_Documento_:
....
Na noite desta sexta-feira (2), o festival dá continuidade a sua programação a partir das 19h30, com a exibição do curtas “Epigramas”, “S/N (Sem Número)”, “Tommy Brilho”, “Vivi Lobo e o Quarto Mágico”, “À Margem do Universo”, “3x Melhor”, “Lembra” e “O Mistério da Carne”. Em seguida, o Cine PE exibe o documentário em longa-metragem “Espero Tua (re)volta”, de Eliza Capai. As entradas são gratuitas.
Uma das coisas mais fantásticas do gênero documentário é seu poder de congelar memórias. Para quem conhece a premiada imagem dos meninos albinos do fotojornalista Alexandre Severo – morto no mesmo acidente aéreo que levou precocemente o ex-candidato à Presidência da República e ex-governador de Pernambuco Eduardo Campos -, ver o menino Kauan na tela do Cinema São Luiz na noite da última quarta-feira (31) foi rememorar uma história que Severo contou com os olhos. Ainda mais emblemático foi comparar o jovem de 16 anos que subiu ao palco do Cine PE com o menino de 11 que estrelou o curta “Cor de Pele”, de Lívia Perini. Desenvolto nas imagens gravadas em 2014, Kauan mostrou-se tímido diante da plateia.
“Cor de Pele”, que concorre na Mostra Competitiva de Curtas-Metragens Nacionais, acompanha um menino albino, nascido de pais negros, que descreve de forma espontânea a rotina de sua atípica família, formada por três irmãos albinos e três negros. No telão, uma criança que questiona o preconceito e a tecnologia, e arranca do público uma salva de palmas e assobios. No palco, um retratado que cresceu, formou seu caráter, mas que poderá – como ele mesmo diz na película – revisitar um mesmo momento pelo resto da vida, graças à produção audiovisual. Foi essa constatação que proporcionou um clima nostálgico, mas também muito contemporâneo, à terceira noite de exibições do 23º Cine PE. O filme dividiu a programação com outros seis curtas.
Abrindo a noite, foi exibida a animação pernambucana “Quando a Chuva Vem?”, de Jefferson Batista, um stop-motion que remonta a seca que assolou o Nordeste brasileiro entre os anos de 1979 e 1985. Depois o festival exibiu “Sobre Viver”, documentário gravado em Caruaru que fala sobre prostituição. “Obeso Mórbido”, de Diego Bauer e Ricardo Manjaro, trouxe para o evento uma discussão sobre obesidade e a ditadura do emagrecimento. Contado em forma de poesia, “É Difícil te Encontrar”, de Sabrina Menedotti, também integrou a programação. Além deles, foram exibidos “A Pedra”, que acompanha uma família em um passeio frustrado de rafting, e a animação “Apneia”, que aborda, de forma poética e delicada, temas difíceis como maternidade e abuso sexual. Por fim, o público do Cine PE assistiu ao documentário em longa-metragem “Vidas Descartáveis”, que aborda a temática do trabalho escravo moderno no Brasil, último país a abolir oficialmente a escravidão.
....
_Dados extraídos_:
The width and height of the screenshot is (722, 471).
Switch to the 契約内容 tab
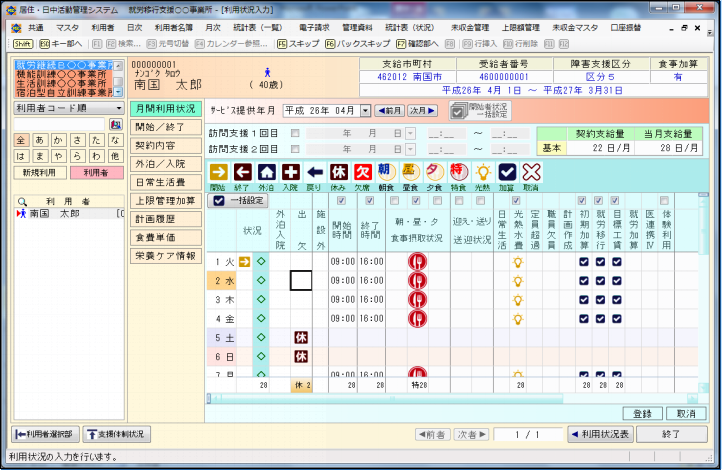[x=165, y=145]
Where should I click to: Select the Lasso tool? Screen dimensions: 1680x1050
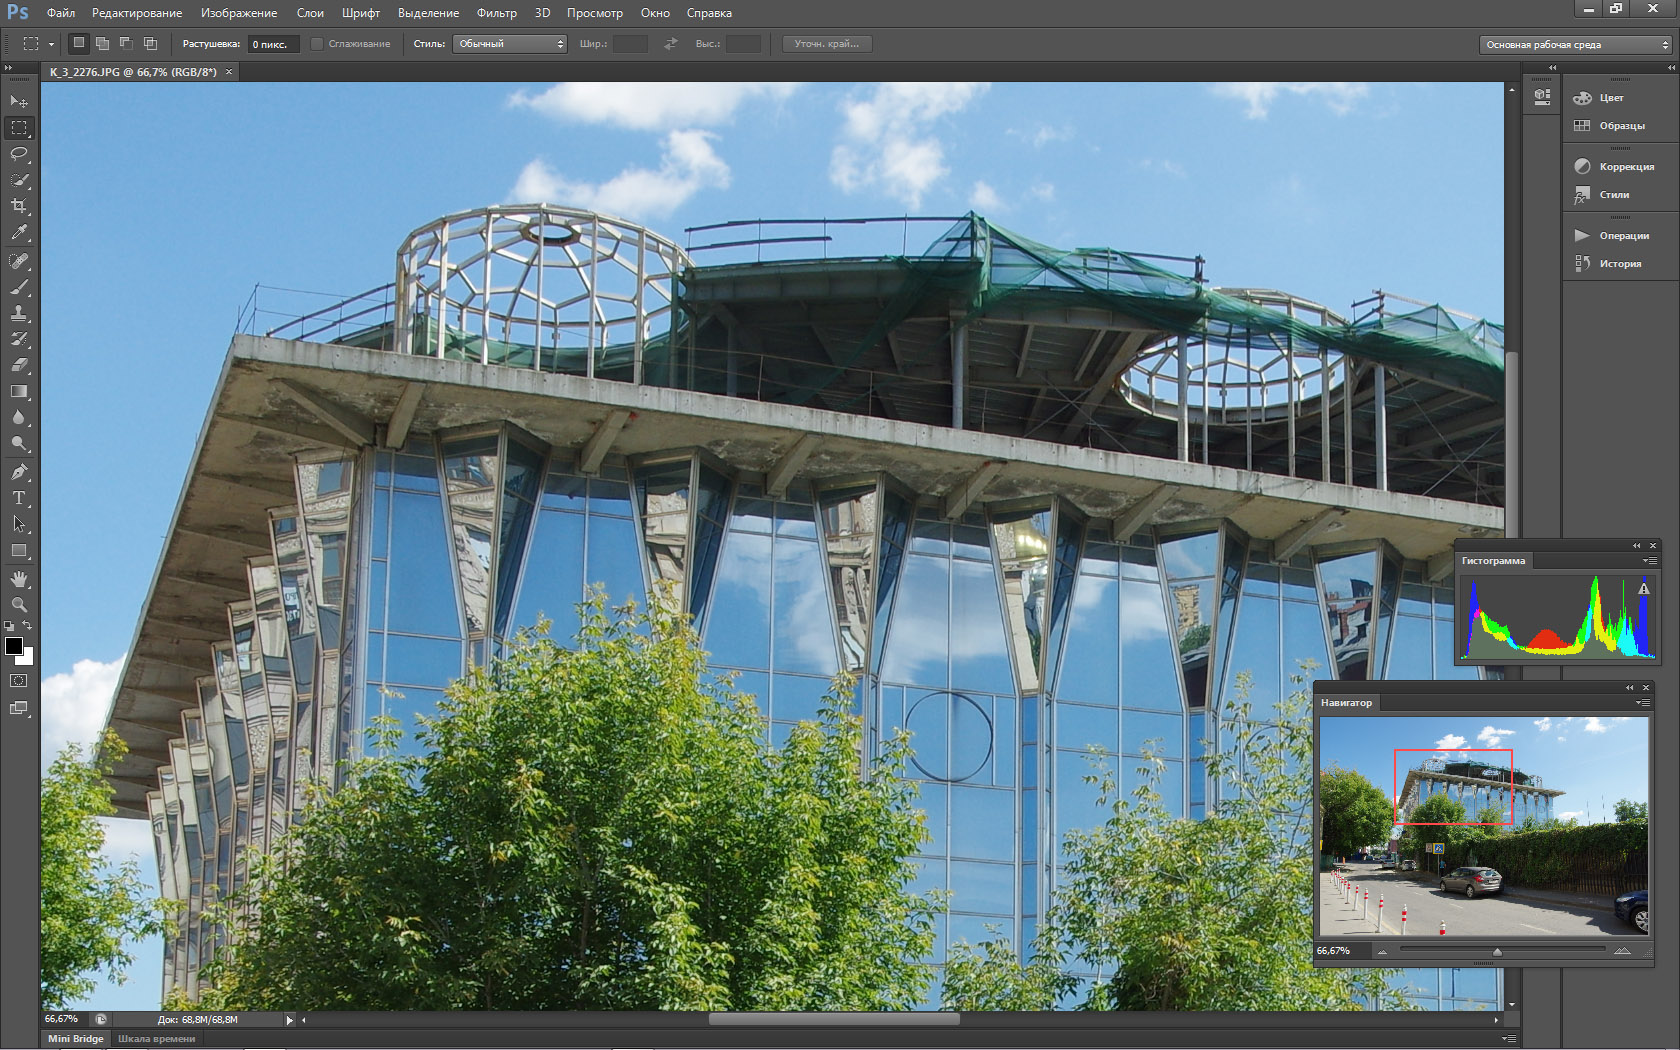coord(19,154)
....
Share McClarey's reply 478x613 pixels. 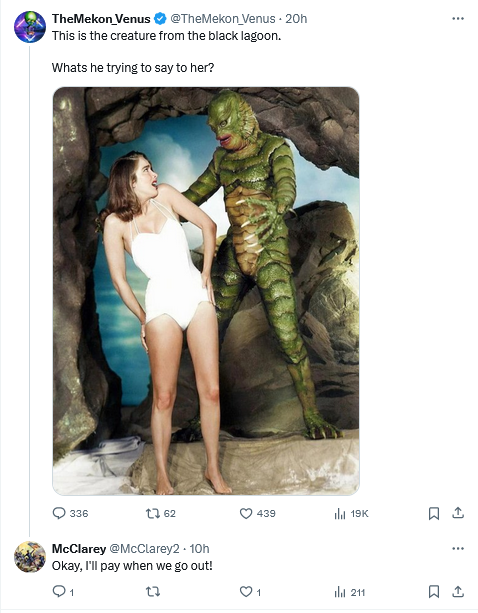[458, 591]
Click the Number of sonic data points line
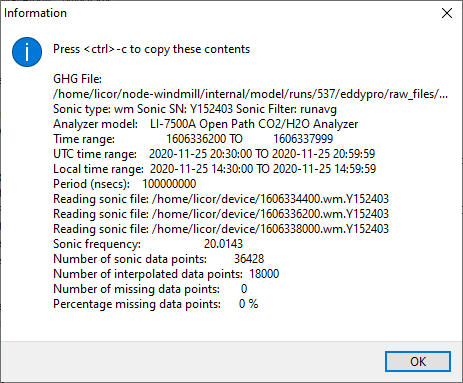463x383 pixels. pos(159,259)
....
_Tarefas a cumprir_:
a – Copie do documento acima, sem alterações, tudo o que vai desde "Na noite desta" até "entradas são gratuitas.".
b – De acordo com o documento acima, qual é o tema do documentário em longa-metragem “Vidas Descartáveis”?

_Respostas desenvolvidas_:
a –
Na noite desta sexta-feira (2), o festival dá continuidade a sua programação a partir das 19h30, com a exibição do curtas “Epigramas”, “S/N (Sem Número)”, “Tommy Brilho”, “Vivi Lobo e o Quarto Mágico”, “À Margem do Universo”, “3x Melhor”, “Lembra” e “O Mistério da Carne”. Em seguida, o Cine PE exibe o documentário em longa-metragem “Espero Tua (re)volta”, de Eliza Capai. As entradas são gratuitas.

b – O documentário aborda o trabalho escravo moderno no Brasil.